Operating Leverage And Crazy Valuations
Why technology companies are so expensive
Editor’s Note: This is another installment of our Fundamentals series, which aims to explain investing concepts. If you enjoy this series, let us know in the comments.
In 2019, Uber UBER 0.00%↑ went public. The company’s initial public offering was priced at $45 per share, which valued the company at $82 billion. Even that figure was a disappointment; the $45 price was at the low end of the range, and the year before two investment banks had pitched the company on a valuation of $120 billion.
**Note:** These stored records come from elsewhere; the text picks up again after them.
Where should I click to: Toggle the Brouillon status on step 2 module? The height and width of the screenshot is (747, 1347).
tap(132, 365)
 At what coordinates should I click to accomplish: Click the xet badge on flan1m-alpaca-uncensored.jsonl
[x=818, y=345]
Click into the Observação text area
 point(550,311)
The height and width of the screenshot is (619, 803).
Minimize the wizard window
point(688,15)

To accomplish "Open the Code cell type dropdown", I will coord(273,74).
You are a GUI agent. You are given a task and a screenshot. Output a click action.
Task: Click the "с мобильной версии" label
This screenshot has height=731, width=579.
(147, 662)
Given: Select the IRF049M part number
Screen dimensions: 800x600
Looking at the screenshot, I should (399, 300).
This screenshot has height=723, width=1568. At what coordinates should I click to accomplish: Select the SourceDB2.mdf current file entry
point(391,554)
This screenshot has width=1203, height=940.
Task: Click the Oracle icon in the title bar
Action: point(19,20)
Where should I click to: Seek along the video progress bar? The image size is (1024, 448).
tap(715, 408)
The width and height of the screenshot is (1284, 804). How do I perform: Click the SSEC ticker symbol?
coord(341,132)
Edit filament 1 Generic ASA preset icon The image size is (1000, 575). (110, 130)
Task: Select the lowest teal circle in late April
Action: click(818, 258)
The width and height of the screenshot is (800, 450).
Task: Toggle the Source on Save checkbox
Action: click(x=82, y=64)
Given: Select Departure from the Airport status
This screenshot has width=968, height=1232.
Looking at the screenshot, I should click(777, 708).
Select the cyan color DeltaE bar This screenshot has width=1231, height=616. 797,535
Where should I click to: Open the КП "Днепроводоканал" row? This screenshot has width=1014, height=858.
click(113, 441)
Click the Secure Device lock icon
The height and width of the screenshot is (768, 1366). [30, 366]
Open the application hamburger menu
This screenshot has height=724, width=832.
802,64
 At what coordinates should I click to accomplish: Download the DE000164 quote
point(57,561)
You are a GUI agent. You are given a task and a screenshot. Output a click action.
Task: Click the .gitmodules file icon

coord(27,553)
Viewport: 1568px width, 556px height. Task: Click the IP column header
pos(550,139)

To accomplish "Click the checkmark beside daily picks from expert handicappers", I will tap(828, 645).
That valuation seemed insane. The $120 billion figure was higher than the market capitalization of established giants like 3M MMM 0.00%↑, 21st Century Fox (most of which would soon be acquired by Disney DIS 0.00%↑ for $71 billion), and Nvidia NVDA 0.00%↑. And indeed, Uber stock fell on its first day, and in four and a half years on the public market UBER has been a poor investment by the standards of large-cap tech peers:
source: Koyfin
But this performance is hardly what the stock’s most ardent skeptics would have predicted at the time of the IPO. To those skeptics, UBER was the sign of a tech market that had lost its mind, one in which valuation was meaningless. And a quick look at the company’s fundamentals seemed to confirm that argument.
In 2018, Uber did generate $11.27 billion in revenue. But it had $14.3 billion in expenses, not including $648 million in interest expense. Surely, a company posting a loss well past $3 billion wasn’t worth $8 billion, let alone $80 billion. Yet Uber has now reached that $120 billion valuation — and this week was selected to join the prestigious Standard & Poor’s 500 index.
Unprofitable Tech Stocks Keep Winning
UBER was far from the only high-growth, high-valuation name that aroused the ire of fundamentally-minded investors. Amazon.com AMZN 0.00%↑ faced questions about its valuation for most of the 2010s. SaaS (software-as-a-service) names like Salesforce.com CRM 0.00%↑, Adobe ADBE 0.00%↑, and Workday WDAY 0.00%↑ looked expensive and kept getting more expensive. Less mature software plays seemed even worse: many were valued not on profits, but on revenue, because they had no profits of which to speak.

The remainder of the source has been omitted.